** GIVEN REQUEST 1 **
In the rows between the line holding "Select the frame at 00:09:51" and the end of the rows, inclusive, swap "frame" for "still" and keep everything else the same. Omit the pictures.

Both the Theory of Constraints and Kanban use Little’s Law but under different lenses.
The Theory of Constraints is straightforward and can be associated to a discrete distribution, a histogram. It involves adding up products shipped over time. Using the Five Focusing Steps is the key to success here. As WIP is reduced, the principal observation is that Throughput augmentation first observed at the operational level will subsequently find its way to the financial level. (Field of OPERATIONS MANAGEMENT)
At its root, and as intended by Dr Little, Little’s Law is probabilistic and backward looking. On a CFD, the capacity (output) and demand (input) are drawn on 2 separate lines as seen previously in our example on planes and projects. When the two lines are parallel, and as close as possible to one another, we have a stable and predictable system. It is a law based on stochastic averages observed over long periods of time. The focus in Kanban is to optimize for Lead Times by reducing WIP. (Field of QUEUING THEORY)

** GIVEN REQUEST 2 **
Go on with the passage about how the Theory of Constraints and Kanban apply Little's Law, picking up after its final sentence.

Collected data entries
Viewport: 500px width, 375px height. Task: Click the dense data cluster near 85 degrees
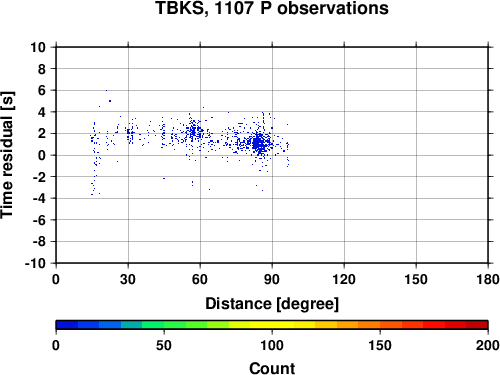(259, 143)
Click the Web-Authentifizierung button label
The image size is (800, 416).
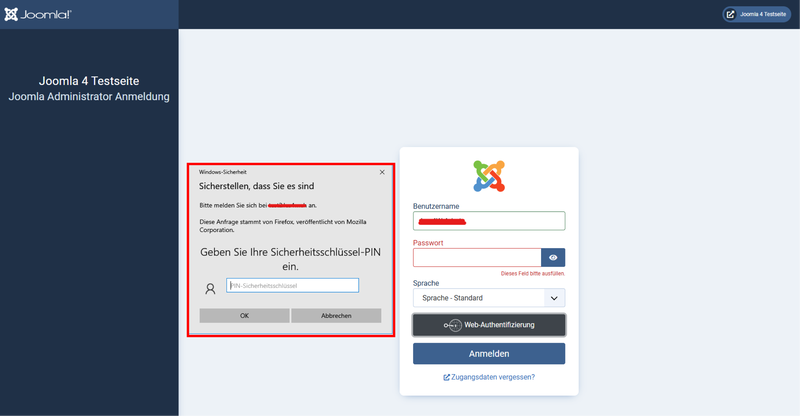click(x=500, y=325)
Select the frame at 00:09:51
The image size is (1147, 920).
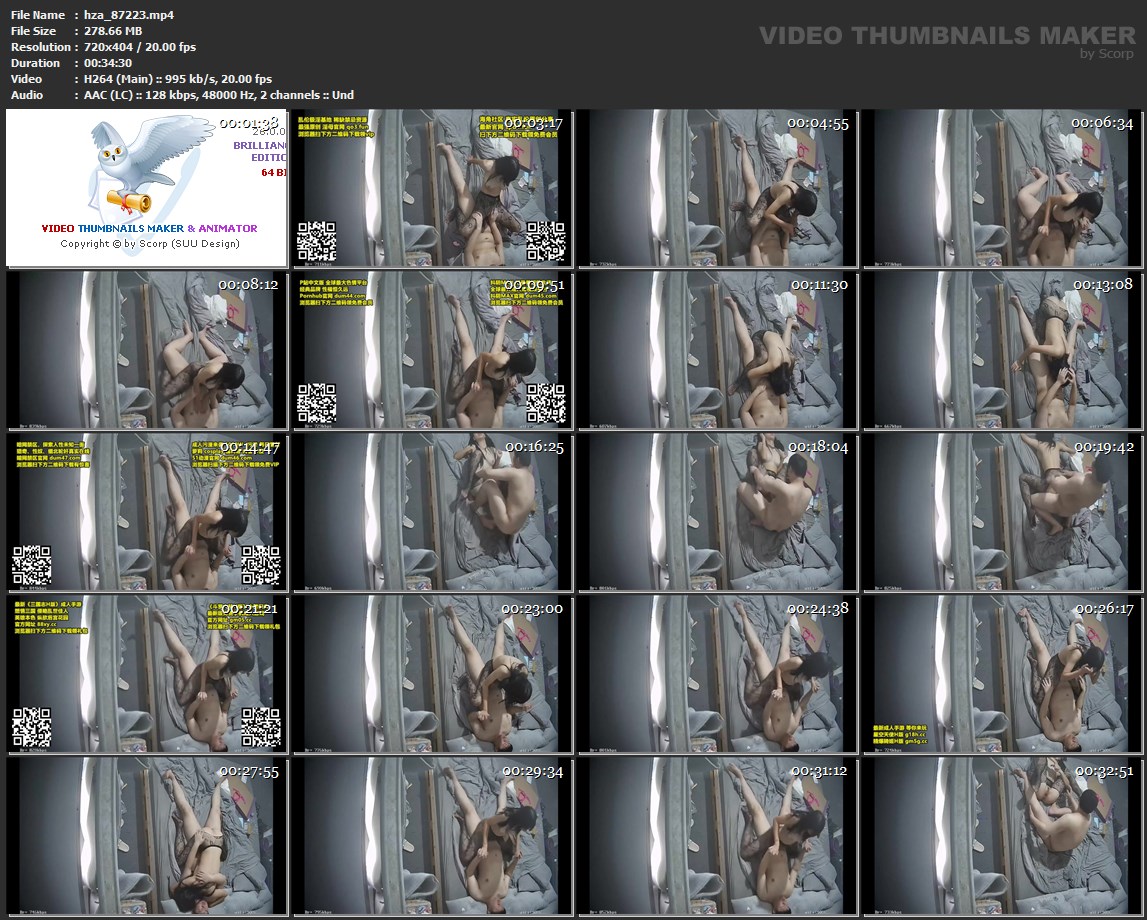pyautogui.click(x=432, y=350)
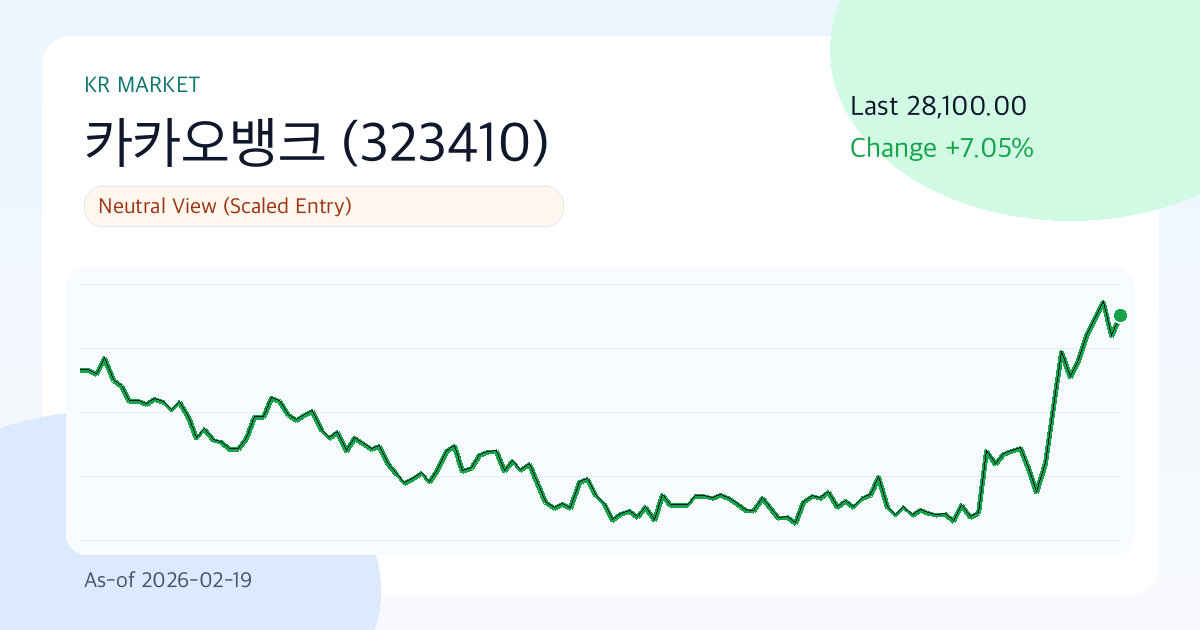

** EXERCISE ANSWER 1 **
Select the still at 00:09:51
The image size is (1147, 920).
pyautogui.click(x=432, y=350)

** EXERCISE ANSWER 2 **
In Knowledge-Work, reducing WIP is the trigger to unleash the power of Little’s Law. What happens next is that, upon reducing WIP, Lead Time will decrease and Throughput increase.
But we have issues. If WIP levels are indeed under our control, what can justify the increase in Throughput as we have not changed the way we work, ie Touch Time? Theory of Constraints is adamant: Throughput augmentation can only be caused by reducing Touch Time and changing the way we work. This does not happen merely by reducing WIP!
It is now time to introduce and apply the Five Focusing Steps of the Theory of Constraints to shed some light on this.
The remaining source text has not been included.